* **Input records**

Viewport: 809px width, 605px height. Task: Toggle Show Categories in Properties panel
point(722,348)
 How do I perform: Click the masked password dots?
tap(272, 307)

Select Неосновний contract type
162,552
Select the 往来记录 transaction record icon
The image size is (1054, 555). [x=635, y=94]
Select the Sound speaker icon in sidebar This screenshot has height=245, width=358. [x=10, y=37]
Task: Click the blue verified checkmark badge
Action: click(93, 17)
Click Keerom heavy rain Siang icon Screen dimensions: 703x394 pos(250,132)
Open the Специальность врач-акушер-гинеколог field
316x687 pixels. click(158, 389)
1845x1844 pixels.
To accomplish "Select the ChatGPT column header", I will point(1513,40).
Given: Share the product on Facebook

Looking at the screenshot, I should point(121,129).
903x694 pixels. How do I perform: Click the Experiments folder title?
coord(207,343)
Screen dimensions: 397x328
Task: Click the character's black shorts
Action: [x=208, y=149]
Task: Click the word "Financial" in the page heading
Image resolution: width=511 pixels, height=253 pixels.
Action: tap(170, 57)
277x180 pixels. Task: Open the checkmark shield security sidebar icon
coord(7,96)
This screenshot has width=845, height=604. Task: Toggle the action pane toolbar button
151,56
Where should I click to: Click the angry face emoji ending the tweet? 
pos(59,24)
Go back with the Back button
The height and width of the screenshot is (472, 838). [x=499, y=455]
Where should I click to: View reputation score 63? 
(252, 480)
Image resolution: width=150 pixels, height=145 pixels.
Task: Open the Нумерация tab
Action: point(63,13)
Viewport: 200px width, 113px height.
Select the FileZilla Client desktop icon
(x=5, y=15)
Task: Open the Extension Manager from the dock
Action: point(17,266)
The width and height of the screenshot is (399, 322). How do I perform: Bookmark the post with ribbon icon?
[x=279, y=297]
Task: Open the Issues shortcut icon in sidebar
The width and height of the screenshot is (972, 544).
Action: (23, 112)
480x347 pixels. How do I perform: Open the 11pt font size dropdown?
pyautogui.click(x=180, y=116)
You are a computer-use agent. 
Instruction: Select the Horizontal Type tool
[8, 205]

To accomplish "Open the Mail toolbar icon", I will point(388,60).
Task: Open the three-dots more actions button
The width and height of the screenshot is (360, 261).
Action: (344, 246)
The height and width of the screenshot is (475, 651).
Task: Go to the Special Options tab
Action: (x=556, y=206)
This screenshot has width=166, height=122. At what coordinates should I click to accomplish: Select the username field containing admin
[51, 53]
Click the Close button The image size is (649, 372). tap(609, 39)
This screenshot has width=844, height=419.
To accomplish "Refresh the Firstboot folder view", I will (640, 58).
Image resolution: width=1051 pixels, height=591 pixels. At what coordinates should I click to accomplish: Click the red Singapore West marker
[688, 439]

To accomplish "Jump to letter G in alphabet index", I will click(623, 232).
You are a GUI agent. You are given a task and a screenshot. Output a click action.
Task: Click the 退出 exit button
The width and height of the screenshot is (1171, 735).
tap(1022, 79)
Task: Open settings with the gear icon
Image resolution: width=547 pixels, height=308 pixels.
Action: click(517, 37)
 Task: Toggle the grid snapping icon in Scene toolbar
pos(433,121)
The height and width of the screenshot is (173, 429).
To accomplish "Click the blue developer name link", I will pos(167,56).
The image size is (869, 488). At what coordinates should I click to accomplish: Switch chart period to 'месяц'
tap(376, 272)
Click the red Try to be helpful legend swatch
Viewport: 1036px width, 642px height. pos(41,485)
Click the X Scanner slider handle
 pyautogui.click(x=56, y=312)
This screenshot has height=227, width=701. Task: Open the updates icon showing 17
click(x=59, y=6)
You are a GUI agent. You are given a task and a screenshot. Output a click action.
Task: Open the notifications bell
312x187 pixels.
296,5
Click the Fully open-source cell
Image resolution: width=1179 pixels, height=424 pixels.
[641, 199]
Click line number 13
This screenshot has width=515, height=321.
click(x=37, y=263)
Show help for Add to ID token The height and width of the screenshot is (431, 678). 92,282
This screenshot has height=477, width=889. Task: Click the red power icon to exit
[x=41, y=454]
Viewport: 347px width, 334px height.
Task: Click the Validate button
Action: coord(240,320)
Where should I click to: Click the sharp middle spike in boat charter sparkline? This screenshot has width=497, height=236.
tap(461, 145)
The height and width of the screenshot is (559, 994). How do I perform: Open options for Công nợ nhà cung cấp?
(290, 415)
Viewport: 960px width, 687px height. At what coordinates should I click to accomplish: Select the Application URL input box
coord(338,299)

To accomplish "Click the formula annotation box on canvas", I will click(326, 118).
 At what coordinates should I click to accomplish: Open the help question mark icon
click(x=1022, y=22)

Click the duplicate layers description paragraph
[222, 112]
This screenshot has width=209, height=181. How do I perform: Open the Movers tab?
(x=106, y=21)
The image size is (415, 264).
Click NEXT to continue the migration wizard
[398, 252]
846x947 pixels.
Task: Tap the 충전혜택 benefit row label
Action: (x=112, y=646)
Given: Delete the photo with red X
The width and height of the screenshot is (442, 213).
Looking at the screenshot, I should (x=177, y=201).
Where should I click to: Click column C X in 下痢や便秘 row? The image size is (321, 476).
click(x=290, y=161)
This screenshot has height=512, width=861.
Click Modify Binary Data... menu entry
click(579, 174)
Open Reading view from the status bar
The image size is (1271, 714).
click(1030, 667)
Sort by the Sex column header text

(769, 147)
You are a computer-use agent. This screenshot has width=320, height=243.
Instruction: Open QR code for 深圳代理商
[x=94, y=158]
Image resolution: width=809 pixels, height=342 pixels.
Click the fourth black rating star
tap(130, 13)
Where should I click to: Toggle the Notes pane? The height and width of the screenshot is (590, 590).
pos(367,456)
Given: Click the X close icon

* **Work instructions**
The lines to set down, exactly and with both ends included, run from the one containing "Click the fourth black rating star" to the last line of the data above.

* **Exercise solution**
Click the fourth black rating star
tap(130, 13)
Where should I click to: Toggle the Notes pane? The height and width of the screenshot is (590, 590).
pos(367,456)
Given: Click the X close icon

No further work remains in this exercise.